**Task goal:** Render each line of the rows as a string in a JSON list, omitting blank lines.

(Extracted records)
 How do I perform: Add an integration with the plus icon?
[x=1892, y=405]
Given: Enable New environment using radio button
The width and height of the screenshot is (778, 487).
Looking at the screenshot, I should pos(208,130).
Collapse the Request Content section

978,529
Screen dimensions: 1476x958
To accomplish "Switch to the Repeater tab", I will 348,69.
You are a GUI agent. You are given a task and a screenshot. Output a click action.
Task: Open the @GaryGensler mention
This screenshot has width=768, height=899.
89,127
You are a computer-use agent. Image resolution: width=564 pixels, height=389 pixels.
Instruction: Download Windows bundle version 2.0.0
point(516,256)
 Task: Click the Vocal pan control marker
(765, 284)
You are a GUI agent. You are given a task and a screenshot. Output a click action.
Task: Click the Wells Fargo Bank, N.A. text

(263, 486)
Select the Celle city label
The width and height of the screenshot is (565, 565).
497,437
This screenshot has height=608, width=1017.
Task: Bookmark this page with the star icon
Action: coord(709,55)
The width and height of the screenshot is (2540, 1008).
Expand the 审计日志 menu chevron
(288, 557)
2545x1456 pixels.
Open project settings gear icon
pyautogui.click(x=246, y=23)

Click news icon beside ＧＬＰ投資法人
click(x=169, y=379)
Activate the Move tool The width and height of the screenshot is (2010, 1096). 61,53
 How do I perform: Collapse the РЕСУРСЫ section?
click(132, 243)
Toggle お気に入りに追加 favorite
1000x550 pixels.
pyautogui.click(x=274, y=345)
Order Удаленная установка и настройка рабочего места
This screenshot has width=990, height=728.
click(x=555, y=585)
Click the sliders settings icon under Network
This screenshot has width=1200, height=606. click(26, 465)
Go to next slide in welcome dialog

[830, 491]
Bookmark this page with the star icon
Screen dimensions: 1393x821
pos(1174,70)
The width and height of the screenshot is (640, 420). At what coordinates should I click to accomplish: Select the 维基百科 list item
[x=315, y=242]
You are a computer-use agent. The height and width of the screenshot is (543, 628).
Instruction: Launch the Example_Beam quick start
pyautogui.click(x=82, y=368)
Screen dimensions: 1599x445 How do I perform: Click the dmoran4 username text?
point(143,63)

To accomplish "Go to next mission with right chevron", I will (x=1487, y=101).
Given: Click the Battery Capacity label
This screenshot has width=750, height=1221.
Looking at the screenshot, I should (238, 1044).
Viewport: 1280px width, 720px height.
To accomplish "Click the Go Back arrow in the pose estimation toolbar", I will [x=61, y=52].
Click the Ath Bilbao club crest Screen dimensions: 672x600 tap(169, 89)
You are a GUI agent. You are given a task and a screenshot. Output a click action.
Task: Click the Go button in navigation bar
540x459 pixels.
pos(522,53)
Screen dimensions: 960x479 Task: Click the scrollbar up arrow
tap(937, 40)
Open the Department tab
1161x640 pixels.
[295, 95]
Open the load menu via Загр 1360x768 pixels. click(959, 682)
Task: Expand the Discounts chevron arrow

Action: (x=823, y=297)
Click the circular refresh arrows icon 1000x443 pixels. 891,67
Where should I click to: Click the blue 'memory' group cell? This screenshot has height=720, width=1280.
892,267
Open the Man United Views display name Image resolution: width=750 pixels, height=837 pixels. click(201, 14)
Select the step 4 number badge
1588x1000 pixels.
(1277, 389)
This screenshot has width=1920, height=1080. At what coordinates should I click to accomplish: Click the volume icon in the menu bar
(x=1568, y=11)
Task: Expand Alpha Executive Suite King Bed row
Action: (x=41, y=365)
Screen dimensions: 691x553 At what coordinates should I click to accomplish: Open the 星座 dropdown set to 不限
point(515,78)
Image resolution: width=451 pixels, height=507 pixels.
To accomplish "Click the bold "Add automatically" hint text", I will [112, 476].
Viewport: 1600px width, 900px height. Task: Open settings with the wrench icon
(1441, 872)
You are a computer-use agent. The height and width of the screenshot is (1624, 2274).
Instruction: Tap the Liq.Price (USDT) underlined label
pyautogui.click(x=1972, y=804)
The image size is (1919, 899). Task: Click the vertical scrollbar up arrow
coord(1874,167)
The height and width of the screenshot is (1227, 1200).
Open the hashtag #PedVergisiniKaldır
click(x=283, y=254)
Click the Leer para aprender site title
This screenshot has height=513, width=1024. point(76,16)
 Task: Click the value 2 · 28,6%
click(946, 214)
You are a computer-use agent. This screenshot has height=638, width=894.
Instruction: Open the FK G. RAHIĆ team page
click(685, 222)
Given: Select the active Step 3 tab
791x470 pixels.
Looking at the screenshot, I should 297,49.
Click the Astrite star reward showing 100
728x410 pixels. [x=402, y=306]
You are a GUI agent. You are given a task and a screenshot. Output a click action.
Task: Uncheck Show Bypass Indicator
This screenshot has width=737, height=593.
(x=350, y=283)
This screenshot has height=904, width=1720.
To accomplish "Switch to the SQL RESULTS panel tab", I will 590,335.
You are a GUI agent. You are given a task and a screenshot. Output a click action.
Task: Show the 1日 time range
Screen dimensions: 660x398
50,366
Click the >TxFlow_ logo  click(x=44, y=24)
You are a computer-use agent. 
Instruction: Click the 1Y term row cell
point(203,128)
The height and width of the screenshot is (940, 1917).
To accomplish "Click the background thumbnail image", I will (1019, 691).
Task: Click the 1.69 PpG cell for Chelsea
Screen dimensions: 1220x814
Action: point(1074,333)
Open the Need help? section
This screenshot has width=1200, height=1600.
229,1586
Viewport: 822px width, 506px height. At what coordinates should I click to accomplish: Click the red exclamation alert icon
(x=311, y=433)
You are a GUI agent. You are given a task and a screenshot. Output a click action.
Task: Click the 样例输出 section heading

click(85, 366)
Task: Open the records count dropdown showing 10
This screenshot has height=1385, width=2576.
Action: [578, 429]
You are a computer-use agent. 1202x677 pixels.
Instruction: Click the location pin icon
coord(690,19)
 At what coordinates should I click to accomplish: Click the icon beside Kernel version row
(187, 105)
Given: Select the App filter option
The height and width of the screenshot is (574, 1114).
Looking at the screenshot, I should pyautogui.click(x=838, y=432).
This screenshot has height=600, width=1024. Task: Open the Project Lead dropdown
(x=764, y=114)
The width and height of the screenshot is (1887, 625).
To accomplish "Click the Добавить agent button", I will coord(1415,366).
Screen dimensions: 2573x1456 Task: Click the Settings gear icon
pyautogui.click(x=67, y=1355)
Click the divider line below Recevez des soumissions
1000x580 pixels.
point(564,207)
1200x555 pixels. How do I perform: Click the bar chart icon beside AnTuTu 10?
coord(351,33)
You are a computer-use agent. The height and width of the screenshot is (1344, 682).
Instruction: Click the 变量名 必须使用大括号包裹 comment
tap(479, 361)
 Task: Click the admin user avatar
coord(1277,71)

**Exercise output:**
[
  " How do I perform: Add an integration with the plus icon?",
  "[x=1892, y=405]",
  "Given: Enable New environment using radio button",
  "The width and height of the screenshot is (778, 487).",
  "Looking at the screenshot, I should pos(208,130).",
  "Collapse the Request Content section",
  "978,529",
  "Screen dimensions: 1476x958",
  "To accomplish \"Switch to the Repeater tab\", I will 348,69.",
  "You are a GUI agent. You are given a task and a screenshot. Output a click action.",
  "Task: Open the @GaryGensler mention",
  "This screenshot has width=768, height=899.",
  "89,127",
  "You are a computer-use agent. Image resolution: width=564 pixels, height=389 pixels.",
  "Instruction: Download Windows bundle version 2.0.0",
  "point(516,256)",
  " Task: Click the Vocal pan control marker",
  "(765, 284)",
  "You are a GUI agent. You are given a task and a screenshot. Output a click action.",
  "Task: Click the Wells Fargo Bank, N.A. text",
  "(263, 486)",
  "Select the Celle city label",
  "The width and height of the screenshot is (565, 565).",
  "497,437",
  "This screenshot has height=608, width=1017.",
  "Task: Bookmark this page with the star icon",
  "Action: coord(709,55)",
  "The width and height of the screenshot is (2540, 1008).",
  "Expand the 审计日志 menu chevron",
  "(288, 557)",
  "2545x1456 pixels.",
  "Open project settings gear icon",
  "pyautogui.click(x=246, y=23)",
  "Click news icon beside ＧＬＰ投資法人",
  "click(x=169, y=379)",
  "Activate the Move tool The width and height of the screenshot is (2010, 1096). 61,53",
  " How do I perform: Collapse the РЕСУРСЫ section?",
  "click(132, 243)",
  "Toggle お気に入りに追加 favorite",
  "1000x550 pixels.",
  "pyautogui.click(x=274, y=345)",
  "Order Удаленная установка и настройка рабочего места",
  "This screenshot has width=990, height=728.",
  "click(x=555, y=585)",
  "Click the sliders settings icon under Network",
  "This screenshot has width=1200, height=606. click(26, 465)",
  "Go to next slide in welcome dialog",
  "[830, 491]",
  "Bookmark this page with the star icon",
  "Screen dimensions: 1393x821",
  "pos(1174,70)",
  "The width and height of the screenshot is (640, 420). At what coordinates should I click to accomplish: Select the 维基百科 list item",
  "[x=315, y=242]",
  "You are a computer-use agent. The height and width of the screenshot is (543, 628).",
  "Instruction: Launch the Example_Beam quick start",
  "pyautogui.click(x=82, y=368)",
  "Screen dimensions: 1599x445 How do I perform: Click the dmoran4 username text?",
  "point(143,63)",
  "To accomplish \"Go to next mission with right chevron\", I will (x=1487, y=101).",
  "Given: Click the Battery Capacity label",
  "This screenshot has width=750, height=1221.",
  "Looking at the screenshot, I should (238, 1044).",
  "Viewport: 1280px width, 720px height.",
  "To accomplish \"Click the Go Back arrow in the pose estimation toolbar\", I will [x=61, y=52].",
  "Click the Ath Bilbao club crest Screen dimensions: 672x600 tap(169, 89)",
  "You are a GUI agent. You are given a task and a screenshot. Output a click action.",
  "Task: Click the Go button in navigation bar",
  "540x459 pixels.",
  "pos(522,53)",
  "Screen dimensions: 960x479 Task: Click the scrollbar up arrow",
  "tap(937, 40)",
  "Open the Department tab",
  "1161x640 pixels.",
  "[295, 95]",
  "Open the load menu via Загр 1360x768 pixels. click(959, 682)",
  "Task: Expand the Discounts chevron arrow",
  "Action: (x=823, y=297)",
  "Click the circular refresh arrows icon 1000x443 pixels. 891,67",
  "Where should I click to: Click the blue 'memory' group cell? This screenshot has height=720, width=1280.",
  "892,267",
  "Open the Man United Views display name Image resolution: width=750 pixels, height=837 pixels. click(201, 14)",
  "Select the step 4 number badge",
  "1588x1000 pixels.",
  "(1277, 389)",
  "This screenshot has width=1920, height=1080. At what coordinates should I click to accomplish: Click the volume icon in the menu bar",
  "(x=1568, y=11)",
  "Task: Expand Alpha Executive Suite King Bed row",
  "Action: (x=41, y=365)",
  "Screen dimensions: 691x553 At what coordinates should I click to accomplish: Open the 星座 dropdown set to 不限",
  "point(515,78)",
  "Image resolution: width=451 pixels, height=507 pixels.",
  "To accomplish \"Click the bold \"Add automatically\" hint text\", I will [112, 476].",
  "Viewport: 1600px width, 900px height. Task: Open settings with the wrench icon",
  "(1441, 872)",
  "You are a computer-use agent. The height and width of the screenshot is (1624, 2274).",
  "Instruction: Tap the Liq.Price (USDT) underlined label",
  "pyautogui.click(x=1972, y=804)",
  "The image size is (1919, 899). Task: Click the vertical scrollbar up arrow",
  "coord(1874,167)",
  "The height and width of the screenshot is (1227, 1200).",
  "Open the hashtag #PedVergisiniKaldır",
  "click(x=283, y=254)",
  "Click the Leer para aprender site title",
  "This screenshot has height=513, width=1024. point(76,16)",
  " Task: Click the value 2 · 28,6%",
  "click(946, 214)",
  "You are a computer-use agent. This screenshot has height=638, width=894.",
  "Instruction: Open the FK G. RAHIĆ team page",
  "click(685, 222)",
  "Given: Select the active Step 3 tab",
  "791x470 pixels.",
  "Looking at the screenshot, I should 297,49.",
  "Click the Astrite star reward showing 100",
  "728x410 pixels. [x=402, y=306]",
  "You are a GUI agent. You are given a task and a screenshot. Output a click action.",
  "Task: Uncheck Show Bypass Indicator",
  "This screenshot has width=737, height=593.",
  "(x=350, y=283)",
  "This screenshot has height=904, width=1720.",
  "To accomplish \"Switch to the SQL RESULTS panel tab\", I will 590,335.",
  "You are a GUI agent. You are given a task and a screenshot. Output a click action.",
  "Task: Show the 1日 time range",
  "Screen dimensions: 660x398",
  "50,366",
  "Click the >TxFlow_ logo  click(x=44, y=24)",
  "You are a computer-use agent. ",
  "Instruction: Click the 1Y term row cell",
  "point(203,128)",
  "The height and width of the screenshot is (940, 1917).",
  "To accomplish \"Click the background thumbnail image\", I will (1019, 691).",
  "Task: Click the 1.69 PpG cell for Chelsea",
  "Screen dimensions: 1220x814",
  "Action: point(1074,333)",
  "Open the Need help? section",
  "This screenshot has width=1200, height=1600.",
  "229,1586",
  "Viewport: 822px width, 506px height. At what coordinates should I click to accomplish: Click the red exclamation alert icon",
  "(x=311, y=433)",
  "You are a GUI agent. You are given a task and a screenshot. Output a click action.",
  "Task: Click the 样例输出 section heading",
  "click(85, 366)",
  "Task: Open the records count dropdown showing 10",
  "This screenshot has height=1385, width=2576.",
  "Action: [578, 429]",
  "You are a computer-use agent. 1202x677 pixels.",
  "Instruction: Click the location pin icon",
  "coord(690,19)",
  " At what coordinates should I click to accomplish: Click the icon beside Kernel version row",
  "(187, 105)",
  "Given: Select the App filter option",
  "The height and width of the screenshot is (574, 1114).",
  "Looking at the screenshot, I should pyautogui.click(x=838, y=432).",
  "This screenshot has height=600, width=1024. Task: Open the Project Lead dropdown",
  "(x=764, y=114)",
  "The width and height of the screenshot is (1887, 625).",
  "To accomplish \"Click the Добавить agent button\", I will coord(1415,366).",
  "Screen dimensions: 2573x1456 Task: Click the Settings gear icon",
  "pyautogui.click(x=67, y=1355)",
  "Click the divider line below Recevez des soumissions",
  "1000x580 pixels.",
  "point(564,207)",
  "1200x555 pixels. How do I perform: Click the bar chart icon beside AnTuTu 10?",
  "coord(351,33)",
  "You are a computer-use agent. The height and width of the screenshot is (1344, 682).",
  "Instruction: Click the 变量名 必须使用大括号包裹 comment",
  "tap(479, 361)",
  " Task: Click the admin user avatar",
  "coord(1277,71)"
]